There's a definite urgency here in the mass of Davos participants; faced with the uncertainty that stems from technological, political, economic and cultural revolutions all over the world, it is clear to us all that the time for bold, innovative action to get to the root of problems is now.
There is no lack of energy for doing exactly that. Earnest discussions about values have already developed, but in the very way in which these conversations are framed, we remain trapped in our familiar, flawed, way of thinking.
We are accustomed to measuring success in terms of individual growth, impact, scale, achievement. I believe that to truly adapt to great transformations, we must be ready to find common denominators and, ultimately, a common purpose beyond our own isolated business models.
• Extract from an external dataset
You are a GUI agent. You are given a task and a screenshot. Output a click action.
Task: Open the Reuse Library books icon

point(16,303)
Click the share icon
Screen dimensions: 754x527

For most of us, thinking - and, importantly, acting - in terms of commonalities and collaboration takes time. For some of us, this type of behaviour change may simply be too unintuitive to embrace. It requires that we first re-evaluate the models that have guided so many of us throughout our lives and then act according to a new interpretation of success and shareholder value.
The concept of shared value is finding favour with many corporate leaders here. I also believe, very much, in the game-changing potential of the shared value approach. But I fear that the theory is at risk of failing in practice if we are not yet willing to do what it takes for it to succeed. We will have to agree on a common purpose that, by nature, goes beyond brands and individual interests.
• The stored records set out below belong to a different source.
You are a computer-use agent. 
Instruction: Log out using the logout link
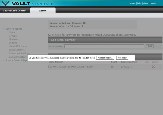(x=153, y=3)
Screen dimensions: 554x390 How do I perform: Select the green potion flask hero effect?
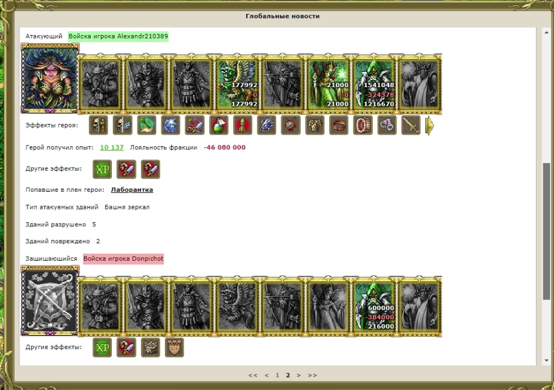point(219,125)
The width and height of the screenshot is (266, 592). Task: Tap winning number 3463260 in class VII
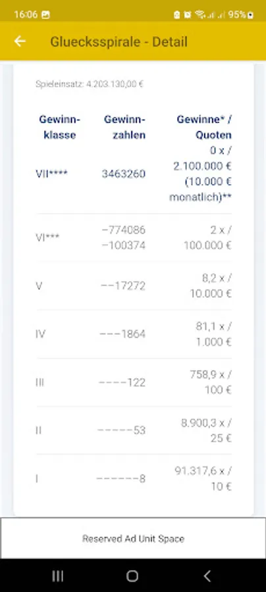(124, 174)
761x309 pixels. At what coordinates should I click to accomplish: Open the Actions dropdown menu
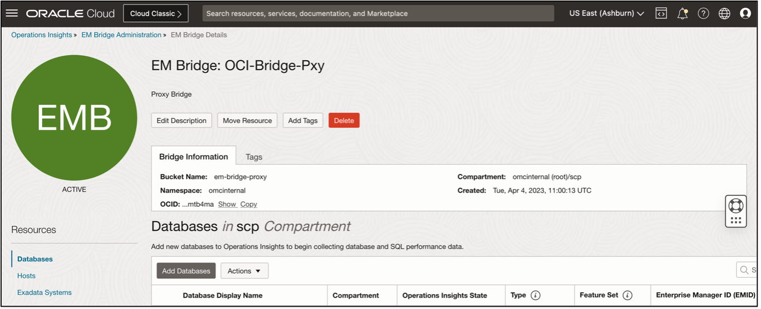click(244, 271)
streetfootballworld is taking this next step. It's at the heart of who we are. Having identified the world's best-loved game, football, as a powerful common language, we are using it to build a team whose ability to change the world will be greater than that of the sum of its individual parts. We are bringing strong players - from young people in disadvantaged communities to football stars, from grassroots leaders to international CEOs - onto the same playing field to contribute their specific talents and resources to a shared purpose: empowering a new generation of leaders who are ready to collaborate to reach our ultimate common goal, a just and sustainable world. We are still training, we lack talent on some positions and we haven't yet sorted the ultimate tactics. But we do know team play is the only way.
And so, at Davos, we are all faced with a number of questions that loom behind the ones on the programme. Are we really ready to take this significant next step? Will the necessary behaviour change be possible for our current generation of leaders, or is it a standard that only a new generation will be able to reach? And how do we all, in the meantime, keep our world from failing before it can strive for more?